Trecho do documento:
Mas a sorte de Rokossovskiy viria a mudar em 1937. O premier soviético Iósif Stalin, também secretário-geral do PCUS, cometeria o gravíssimo erro de nomear para a chefia do NKVD um policial "comunista" que se apresentava como extremamente zeloso, como um comunista ortodoxo, leal e dedicado, mas que em realidade se tratava de um fanático, sádico e homossexual, Nikolay Yejov, que ascendeu á chefia dos Assuntso Internos após o desmascaramento de Genrih Yagoda, o mesmo que havia sugerido a criminalização do homossexualismo. Rokossovskiy, então, seria vítima do sádico homossexual, acusado de ser um agente do Japão e da Polônia, ele foi preso pelo NKVD enquanto ia à cidade de Leningrado (São Petersburgo) e expulso do Partido Comunista. Uma das principais acusações contra Rokossovskiy era a de ter se encontrado com o agente da contra-inteligência japonesa em Harbin, Mititaru Komatsubara. Rokossovskiy, na prisão do NKVD, sofreu as piores provações, ele teve dois dentes frontais seus quebrados em um interrogatório, seus dedos foram quebrados com um martelo, duas costelas suas foram quebradas com socos e ele passou por uma execução simulada com munição de festim.

Conjunto de tarefas:
A) No texto sobre Rokossovskiy, qual era uma das principais acusações feitas contra ele?
B) Dê continuidade ao texto sobre Rokossovskiy a partir da última frase apresentada.

[Dados de localização em páginas e telas]

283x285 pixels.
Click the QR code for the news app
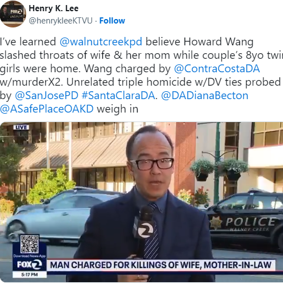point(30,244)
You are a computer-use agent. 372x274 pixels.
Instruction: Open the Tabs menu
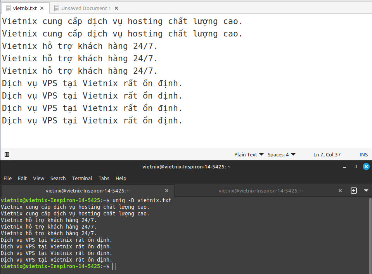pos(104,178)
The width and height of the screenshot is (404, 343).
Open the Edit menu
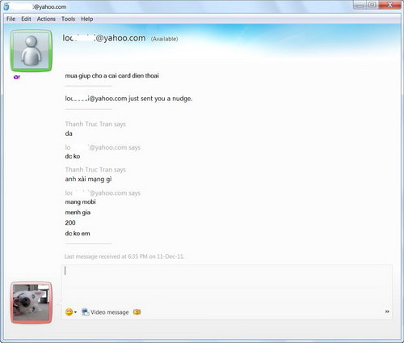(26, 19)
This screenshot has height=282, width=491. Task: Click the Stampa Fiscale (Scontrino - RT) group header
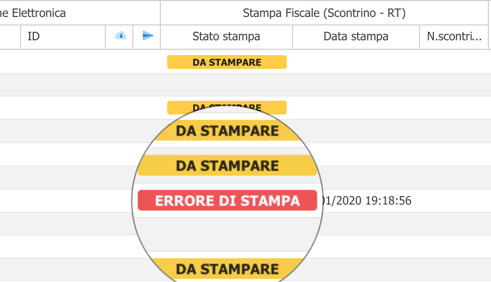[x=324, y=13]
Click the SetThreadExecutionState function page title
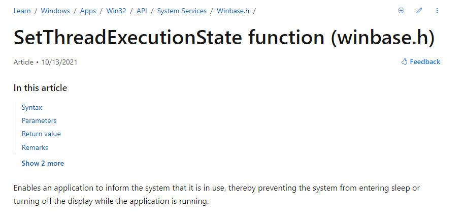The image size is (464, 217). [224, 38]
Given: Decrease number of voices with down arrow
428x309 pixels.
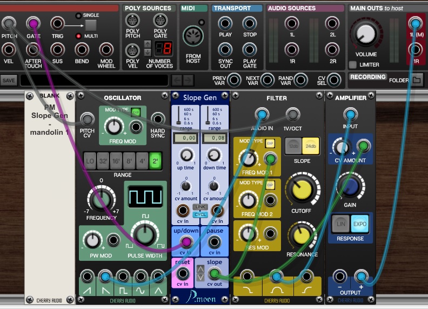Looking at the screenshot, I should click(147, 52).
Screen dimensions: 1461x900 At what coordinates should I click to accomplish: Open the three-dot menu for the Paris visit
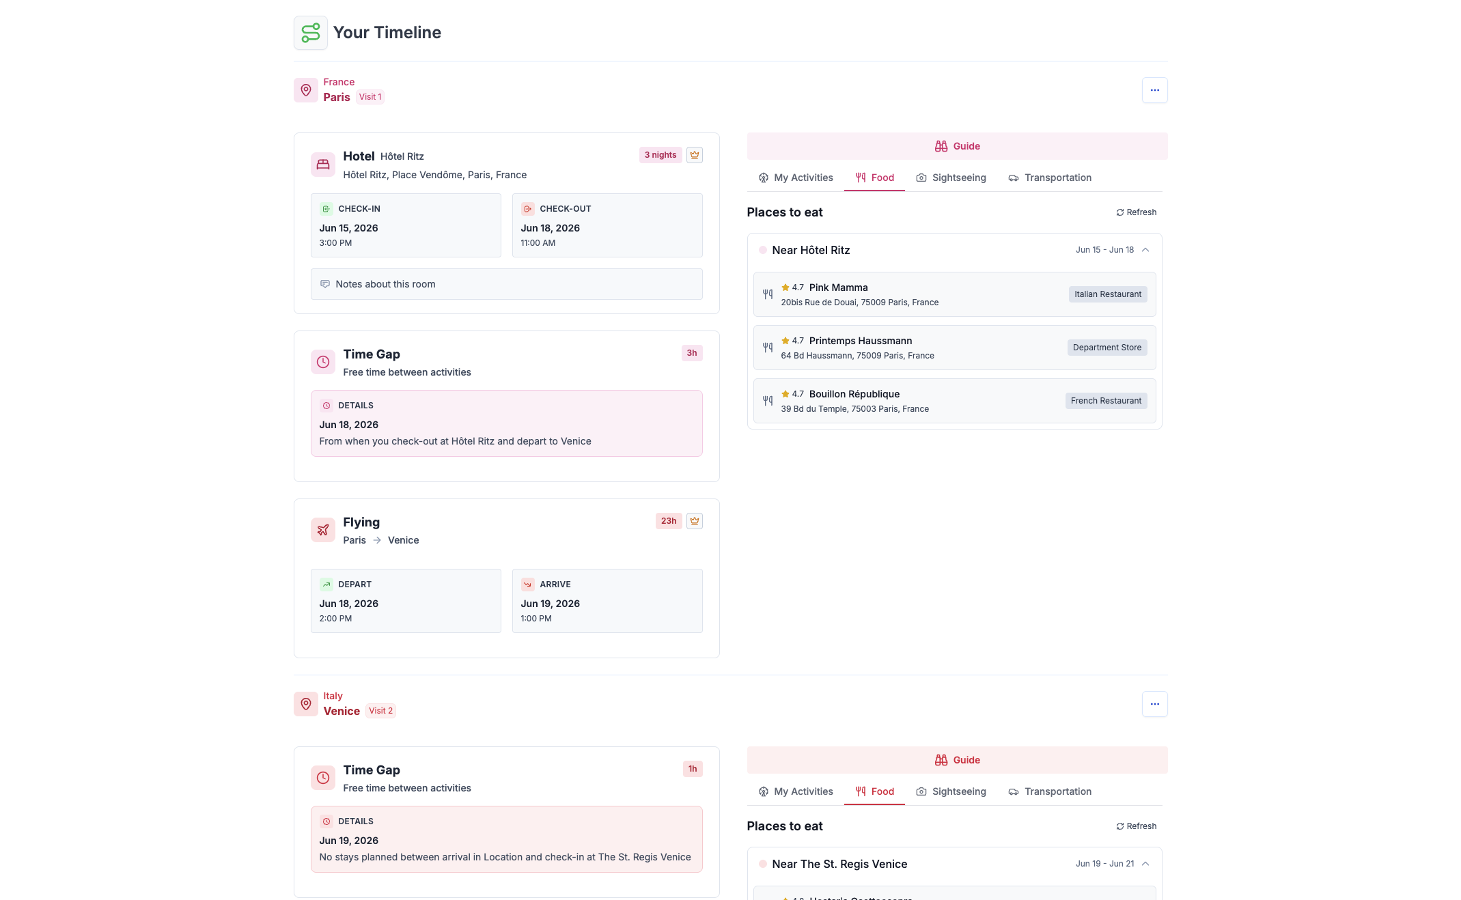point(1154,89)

Respostas por tarefa:
A) Ter se encontrado em Harbin com Mititaru Komatsubara, agente da contra-inteligência japonesa.

B)
Nenhuma das tentativas de forçar Rokossovskiy a confessar a sua própria culpa funcionou. Nas palavras de seu neto, toda a acusação era baseada no relato do polonês Adolf Yushkevich, camarada de armas de Rokossovskiy durante a Guerra Civil. Mas Rokossovskiy sabia, que Yushkevich já havia falecido há muito tempo, e afirmou que concordaria em assinar a confissão caso trouxessem Yushkevich à sua presença. Conquanto iniciaram a busca por Yushkevich, foi constatado que ele já havia morrido. Foi marcado um julgamento para Konstantin Rokossovskiy, porém um dos membros do Colégio de Justiça Militar responsáveis pelo seu processo constatou que todas as testemunhas de acusação já haviam morrido. Foi marcada uma segunda audiência, também com acusações obtidas por meios ilícitos. O polaco nem confessou os crimes a ele atribuídos e nem entregou outros a quem inimigos disfarçados o quepe azul do NKVD pretendiam incriminar. Existe uma versão de que na época, Rokossovskiy foi secretamente enviado à Guerra Civil Espanhola.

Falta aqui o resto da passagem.